*Text section*.
Tourette’s and Trolls

Theodor Kittelsen’s depiction of a Changeling, 1887

Clay County Histories

Markus Krueger | Program Director HCSCC

I’ve been having fun the past few months reading about Scandinavian troll folklore. There are different kinds of trolls, from Nokken who try to lure you into lakes, to Forrest Trolls so big you think they’re mountains. Then there’s Changelings. Trolls, according to legend, would sneak into the house of a new human mother and replace her baby with a troll baby called a Changeling. According to the stories, this Changeling would grow up to be a big, unintelligent troll that looks nothing like the parents. If you believed you were raising a Changeling, the prescription was to beat the child until it ran away. My amusement disappeared and my heart sank. “Oh no,” I thought. “Hannah.”
Two hundred years ago, my family and yours used superstition to answer questions that science can explain now. My cousin Hannah Jensen has an acute case of Down Syndrome. In many ways, she more closely resembles other people with Down Syndrome than she resembles the rest of her family. Her father is an attorney and her sister is in med school, but Hannah is non-verbal. Because her mom and dad and sister love her and cherish her, Hannah can communicate through sign language, and she has a good life. I don’t want to think of what Hannah’s life would have been like if she were born in a time and place where people believed in Changelings.

*Excerpted records*.
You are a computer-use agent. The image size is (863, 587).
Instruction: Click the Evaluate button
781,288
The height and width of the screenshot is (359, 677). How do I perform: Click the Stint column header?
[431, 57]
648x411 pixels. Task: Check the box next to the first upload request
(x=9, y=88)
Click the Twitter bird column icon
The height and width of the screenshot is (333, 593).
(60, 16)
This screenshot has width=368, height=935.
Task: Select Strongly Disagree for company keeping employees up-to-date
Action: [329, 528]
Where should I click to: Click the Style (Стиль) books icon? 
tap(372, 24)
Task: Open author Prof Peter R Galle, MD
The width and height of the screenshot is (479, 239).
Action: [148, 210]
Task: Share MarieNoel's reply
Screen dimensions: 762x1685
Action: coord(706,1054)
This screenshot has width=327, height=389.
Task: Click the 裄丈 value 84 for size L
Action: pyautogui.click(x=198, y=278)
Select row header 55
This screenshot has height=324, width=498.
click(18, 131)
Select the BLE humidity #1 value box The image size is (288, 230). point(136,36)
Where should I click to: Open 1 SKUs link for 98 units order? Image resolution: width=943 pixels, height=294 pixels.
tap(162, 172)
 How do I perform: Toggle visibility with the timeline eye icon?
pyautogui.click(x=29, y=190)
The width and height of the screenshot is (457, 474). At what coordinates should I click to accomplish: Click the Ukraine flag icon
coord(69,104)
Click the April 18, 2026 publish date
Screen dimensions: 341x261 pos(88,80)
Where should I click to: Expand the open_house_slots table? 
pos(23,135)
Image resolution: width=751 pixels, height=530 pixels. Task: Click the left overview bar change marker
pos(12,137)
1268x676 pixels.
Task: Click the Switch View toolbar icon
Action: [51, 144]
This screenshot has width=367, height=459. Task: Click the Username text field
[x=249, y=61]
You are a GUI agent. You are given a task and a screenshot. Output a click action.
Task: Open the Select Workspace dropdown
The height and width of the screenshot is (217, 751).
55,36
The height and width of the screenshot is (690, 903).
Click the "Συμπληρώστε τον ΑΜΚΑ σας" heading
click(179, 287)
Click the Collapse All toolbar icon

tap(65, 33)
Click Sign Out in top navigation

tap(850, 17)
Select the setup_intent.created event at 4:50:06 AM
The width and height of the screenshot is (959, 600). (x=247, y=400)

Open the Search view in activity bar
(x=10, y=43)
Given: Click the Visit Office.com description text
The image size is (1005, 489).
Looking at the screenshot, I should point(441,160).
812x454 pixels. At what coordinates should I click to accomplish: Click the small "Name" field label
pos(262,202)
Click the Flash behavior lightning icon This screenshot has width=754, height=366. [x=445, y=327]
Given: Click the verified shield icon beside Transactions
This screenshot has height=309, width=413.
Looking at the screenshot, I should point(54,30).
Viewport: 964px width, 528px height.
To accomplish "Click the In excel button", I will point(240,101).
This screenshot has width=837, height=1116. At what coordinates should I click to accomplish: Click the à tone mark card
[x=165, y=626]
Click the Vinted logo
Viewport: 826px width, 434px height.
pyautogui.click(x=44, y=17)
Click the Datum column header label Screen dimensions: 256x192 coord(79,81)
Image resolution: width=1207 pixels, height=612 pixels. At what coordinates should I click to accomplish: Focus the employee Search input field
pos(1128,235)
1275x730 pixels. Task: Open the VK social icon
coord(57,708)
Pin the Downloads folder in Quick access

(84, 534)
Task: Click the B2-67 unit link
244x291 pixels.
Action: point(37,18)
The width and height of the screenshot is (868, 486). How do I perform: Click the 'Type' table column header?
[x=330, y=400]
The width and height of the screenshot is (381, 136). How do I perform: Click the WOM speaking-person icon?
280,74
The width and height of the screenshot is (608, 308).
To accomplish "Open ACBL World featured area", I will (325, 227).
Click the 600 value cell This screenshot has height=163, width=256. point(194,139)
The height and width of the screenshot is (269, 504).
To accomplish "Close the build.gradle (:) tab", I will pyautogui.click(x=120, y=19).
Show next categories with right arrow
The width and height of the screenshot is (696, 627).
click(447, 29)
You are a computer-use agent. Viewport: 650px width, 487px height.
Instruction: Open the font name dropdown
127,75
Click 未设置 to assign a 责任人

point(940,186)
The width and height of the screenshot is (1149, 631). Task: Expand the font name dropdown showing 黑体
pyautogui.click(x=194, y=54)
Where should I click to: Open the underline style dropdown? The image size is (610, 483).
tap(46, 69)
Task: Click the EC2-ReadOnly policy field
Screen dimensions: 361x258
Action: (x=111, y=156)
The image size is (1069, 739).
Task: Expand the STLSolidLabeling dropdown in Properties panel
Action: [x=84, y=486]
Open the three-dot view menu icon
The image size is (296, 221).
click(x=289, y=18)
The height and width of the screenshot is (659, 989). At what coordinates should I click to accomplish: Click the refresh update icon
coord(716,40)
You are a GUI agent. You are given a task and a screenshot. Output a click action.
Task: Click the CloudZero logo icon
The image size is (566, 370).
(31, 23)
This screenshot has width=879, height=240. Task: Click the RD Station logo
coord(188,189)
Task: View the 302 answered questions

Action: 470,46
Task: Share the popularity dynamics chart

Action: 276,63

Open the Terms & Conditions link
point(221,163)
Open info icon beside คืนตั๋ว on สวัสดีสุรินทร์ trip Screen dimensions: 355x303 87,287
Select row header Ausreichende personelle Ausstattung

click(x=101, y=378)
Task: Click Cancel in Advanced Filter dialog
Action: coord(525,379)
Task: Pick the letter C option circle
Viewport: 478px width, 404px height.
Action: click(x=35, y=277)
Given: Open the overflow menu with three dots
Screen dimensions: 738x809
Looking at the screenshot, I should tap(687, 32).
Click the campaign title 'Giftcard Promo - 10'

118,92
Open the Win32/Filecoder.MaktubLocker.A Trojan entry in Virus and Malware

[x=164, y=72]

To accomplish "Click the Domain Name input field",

*Requirement 1*.
In the article on Scandinavian troll folklore, what was the prescribed response if you believed you were raising a Changeling?
*Requirement 2*.
Translate this sentence from the article on Scandinavian troll folklore into Spanish: "Two hundred years ago, my family and yours used superstition to answer questions that science can explain now."

*Expected answer 1*.
To beat the child until it ran away.

*Expected answer 2*.
Hace doscientos años, mi familia y la tuya usaban la superstición para responder preguntas que la ciencia puede explicar ahora.